American author and actor (born 1955)

Kim "Howard" Johnson (born August 6, 1955) is an American author and actor.

==Career==
Johnson started his writing career as co-editor of a student magazine titled The Blue Goldfish at Ottawa Township High School. He is now the author of several books related to Monty Python as well as other nonfiction volumes. Johnson was the publisher of a Monty Python fanzine when he first met the members of the troupe in 1978. During the 1980s, Johnson studied improv under Del Close during the founding days of Improv Olympic (now iO) and would go on to publish two books on Close - Truth in Comedy: The Manual of Improvisation (1994) and The Funniest One in the Room: The Lives and Legends of Del Close (2008).

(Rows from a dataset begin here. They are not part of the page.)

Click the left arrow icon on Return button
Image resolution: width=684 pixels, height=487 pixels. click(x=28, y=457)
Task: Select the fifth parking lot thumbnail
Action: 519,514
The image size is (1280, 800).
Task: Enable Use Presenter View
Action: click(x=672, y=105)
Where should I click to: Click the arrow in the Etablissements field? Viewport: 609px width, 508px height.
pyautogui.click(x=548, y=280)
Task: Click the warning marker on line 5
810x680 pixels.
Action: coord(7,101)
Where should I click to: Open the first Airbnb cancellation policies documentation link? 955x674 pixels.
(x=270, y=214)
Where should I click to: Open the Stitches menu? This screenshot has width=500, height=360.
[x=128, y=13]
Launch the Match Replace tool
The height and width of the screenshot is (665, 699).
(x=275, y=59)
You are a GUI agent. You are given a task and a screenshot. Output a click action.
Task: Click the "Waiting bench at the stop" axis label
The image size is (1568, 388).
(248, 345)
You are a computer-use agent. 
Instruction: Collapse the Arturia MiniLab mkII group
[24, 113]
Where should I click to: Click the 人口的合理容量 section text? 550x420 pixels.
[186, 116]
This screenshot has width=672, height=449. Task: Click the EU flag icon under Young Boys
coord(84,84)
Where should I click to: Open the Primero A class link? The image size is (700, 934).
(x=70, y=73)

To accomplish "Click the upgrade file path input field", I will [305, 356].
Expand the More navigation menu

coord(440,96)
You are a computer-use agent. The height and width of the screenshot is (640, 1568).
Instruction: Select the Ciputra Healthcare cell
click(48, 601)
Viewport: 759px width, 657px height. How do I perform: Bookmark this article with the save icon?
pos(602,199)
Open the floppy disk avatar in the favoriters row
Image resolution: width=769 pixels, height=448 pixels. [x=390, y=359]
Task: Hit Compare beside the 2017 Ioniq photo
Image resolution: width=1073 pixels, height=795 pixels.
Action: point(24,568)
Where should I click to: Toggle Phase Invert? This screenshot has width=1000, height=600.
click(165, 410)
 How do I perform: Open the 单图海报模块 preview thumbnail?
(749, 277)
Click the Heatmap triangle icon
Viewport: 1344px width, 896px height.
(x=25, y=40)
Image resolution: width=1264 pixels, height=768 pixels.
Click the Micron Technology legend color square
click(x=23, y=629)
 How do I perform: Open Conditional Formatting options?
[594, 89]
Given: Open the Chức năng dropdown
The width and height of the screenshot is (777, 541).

In addition to his writing, Johnson has taught comedy at the iO theater in Chicago and has pursued acting for both stage and screen. He has appeared in several theater productions with Walt Willey in and around their mutual hometown of Ottawa, Illinois. Johnson has also appeared in two films by director Marc Wilkinson: the 2012 short drama The October Crisis and a 2016 horror-comedy satirizing the teen drama programs of the 1990s titled Autumn Bluffs. Currently, he teaches comedy online at The Comedy Lab.

==Notable works==
- The First 20 Years of Monty Python (1989)
- And Now for Something Completely Trivial: The Monty Python Trivia and Quiz Book (1991)
- Life (Before and) After Monty Python: The Solo Flights of the Flying Circus (1993)
- Truth in Comedy: The Manual of Improvisation (1994) as editor
- The First 28 Years of Monty Python (1999)
- Monty Python's Tunisian Holiday: My Life with Brian (2008)
- The Funniest One in the Room: The Lives and Legends of Del Close (2008)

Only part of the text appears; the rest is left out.